Il primo episodio si è verificato nel quartiere di San Massimo, quando un 30enne di origine marocchina ha contattato il numero d’emergenza per chiedere l’intervento dei carabinieri. Al loro arrivo, con grande sorpresa, l’uomo ha dichiarato di aver appena rapinato quattro minorenni nei giardini pubblici di via Circonvallazione Raggio di Sole. Armato di un coltello lungo 15 centimetri, avrebbe costretto i ragazzi a consegnare i cellulari insieme ai codici di sblocco, minacciandoli di ritorsioni se avessero provato a seguirlo.

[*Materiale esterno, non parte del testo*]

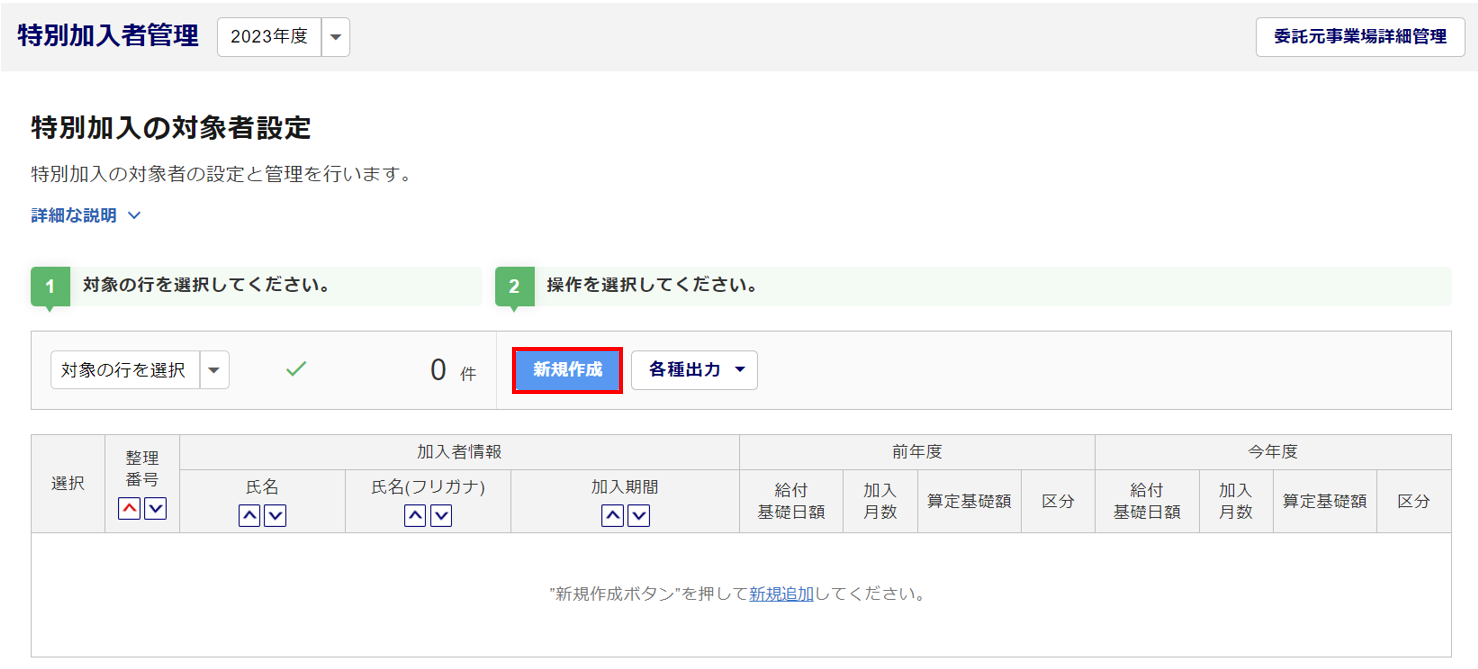Screen dimensions: 1478x669
Task: Sort 整理番号 column descending
Action: (155, 509)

Agli investigatori ha consegnato tre telefoni, mentre il quarto, ha raccontato senza esitazioni, era stato scambiato per una dose di cocaina già consumata. Lo stesso rapinatore ha poi ammesso di aver tentato un furto in abitazione, entrando in un palazzo del quartiere e cercando di forzare la porta di un appartamento al terzo piano. L’intervento del proprietario, che ha gridato dall’interno, lo ha costretto a fuggire.
Denunciato per quanto confessato, l’uomo era stato rimesso in libertà. Tuttavia, poche ore dopo, ha dimostrato la sua inclinazione a reiterare comportamenti violenti. In una seconda aggressione, ha sorpreso una donna alle spalle, l’ha spinta a terra e le ha sferrato un calcio all’addome prima di strapparle lo zaino. Solo il pronto intervento delle Volanti della Questura di Verona ha permesso di rintracciare il responsabile e restituire la refurtiva alla vittima.

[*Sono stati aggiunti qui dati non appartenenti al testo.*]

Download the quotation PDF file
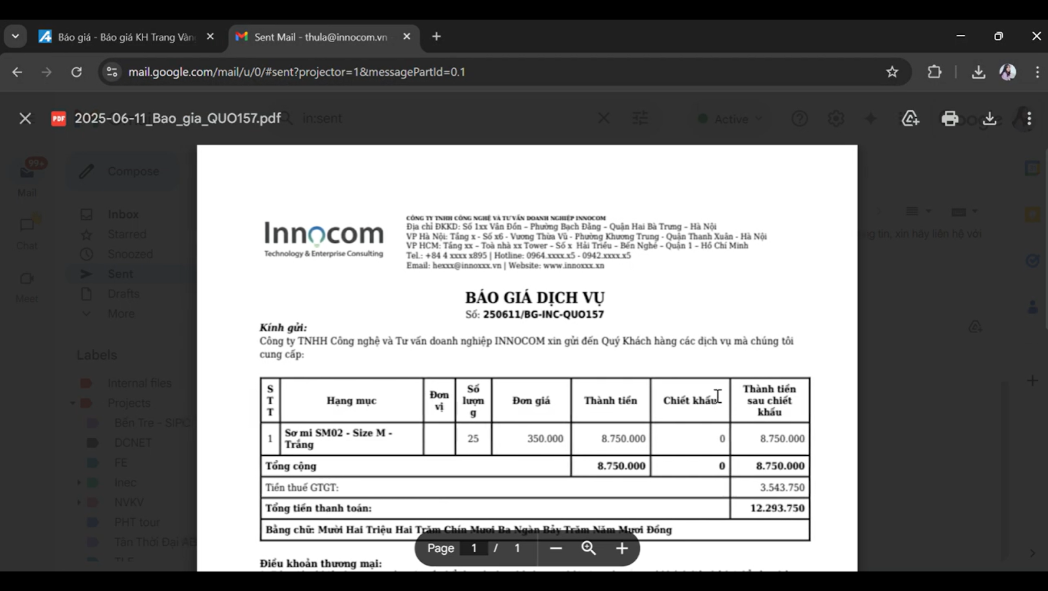(x=989, y=118)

La gravità dell’episodio e la brutalità utilizzata hanno convinto l’Autorità Giudiziaria scaligera a disporre un’immediata misura cautelare. Secondo gli inquirenti, il 30enne ha mostrato non solo instabilità ma anche una spiccata pericolosità sociale, con un rischio concreto di reiterazione delle condotte violente, nonostante l’apparente collaborazione iniziale.
La vicenda ha destato forte allarme nella comunità locale, evidenziando l’urgenza di un intervento restrittivo. L’arresto ha così messo fine a una breve ma intensa escalation di reati che, in poche ore, hanno seminato paura tra cittadini e residenti.